Nach § 50 Abs. 1 Satz 1 FamGKG ist jedes verfahrensgegenständliche Anrecht zu berücksichtigen, und zwar auch dann, wenn ein Ausgleich insoweit nicht stattfindet (vgl. auch BT-Drucks. 16/11903, S. 61; Schneider/Wolf/Volpert, a.a.O., § 50 Rdn. 10; Borth, a.a.O., Rdn. 1121), was hier das regeldynamische Anrecht der Ehefrau betrifft.

Als separate Anrechte sind auch die in der gesetzlichen Rentenversicherung erworbenen angleichungsdynamischen und regeldynamischen Anwartschaften aufzufassen (Grabow, a.a.O.).
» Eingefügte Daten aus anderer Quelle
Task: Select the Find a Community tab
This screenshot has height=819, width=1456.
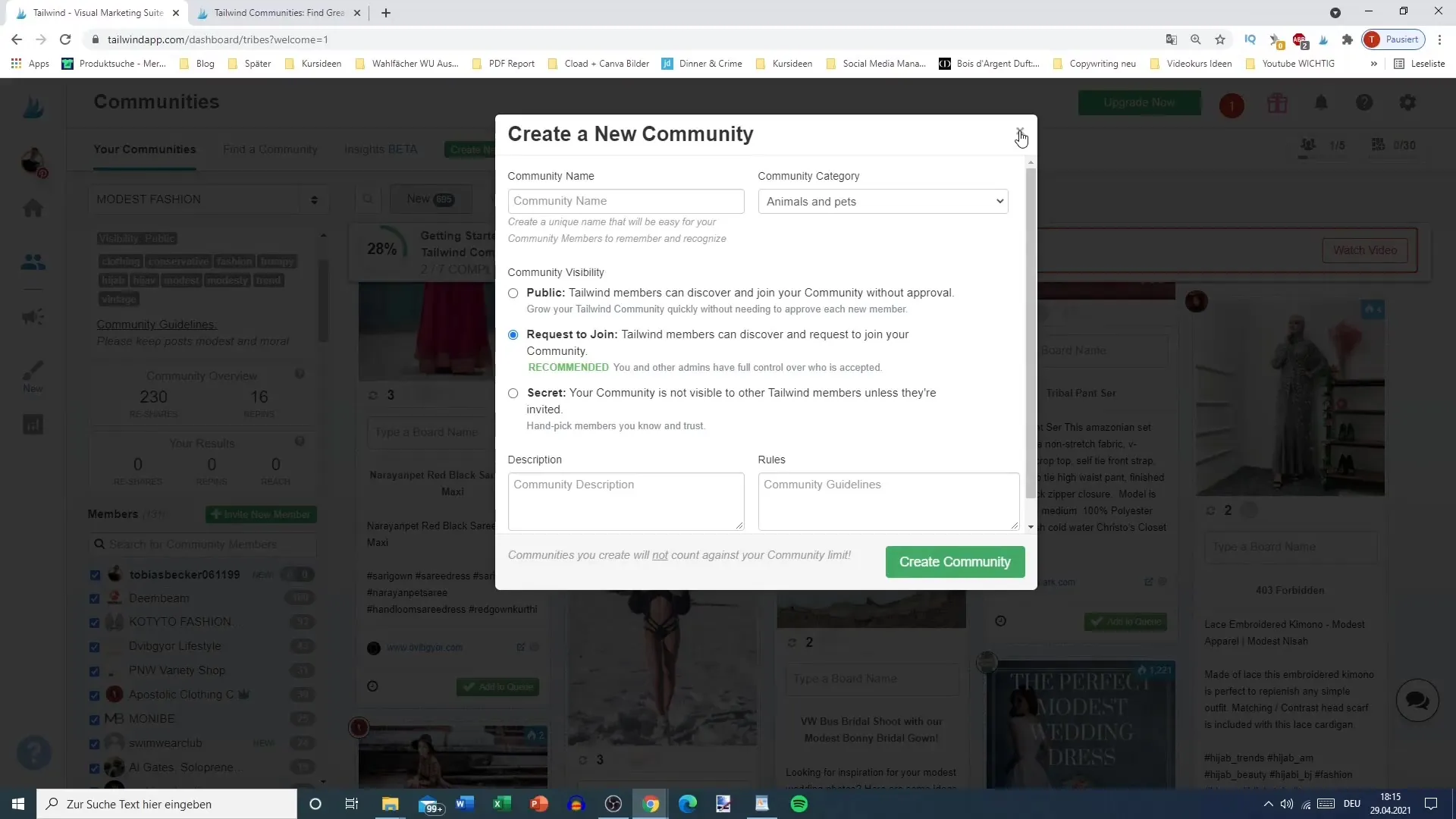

g) Ausgehend von 3 Anrechten der Eheleute sowie einem dreimonatigen gemeinsamen Nettoeinkommen von 3.476,78 € errechnet sich der Verfahrenswert abweichend von der Berechnung des Amtsgerichts auf lediglich 1.043,04 € (347,68 € x 3).

Der Senat ist an einer Änderung der Wertfestsetzung zum Nachteil der Beschwerdeführerin nicht gehindert. Denn das Verbot der sogenannten reformatio in peius ist im Rahmen der Verfahrenswertbeschwerde nicht zu beachten. Vielmehr ist das Rechtsmittelgericht im eröffneten Beschwerdeverfahren verpflichtet, den Streitwert von Amts wegen festzusetzen (vgl. OLG Düsseldorf, Beschluss vom 27.10.2009, 24 W 32/09, zitiert nach juris; OLG Brandenburg JurBüro 1997, 196; OLG Saarbrücken OLGR 2008, 364; OLGR 2007, 430).


III.

Die Kostenentscheidung folgt aus § 59 Abs. 3 FamGKG.

Die Beschwerdeentscheidung ist nicht anfechtbar (§§ 59 Abs. 1 Satz 5, 57 Abs. 7 FamGKG).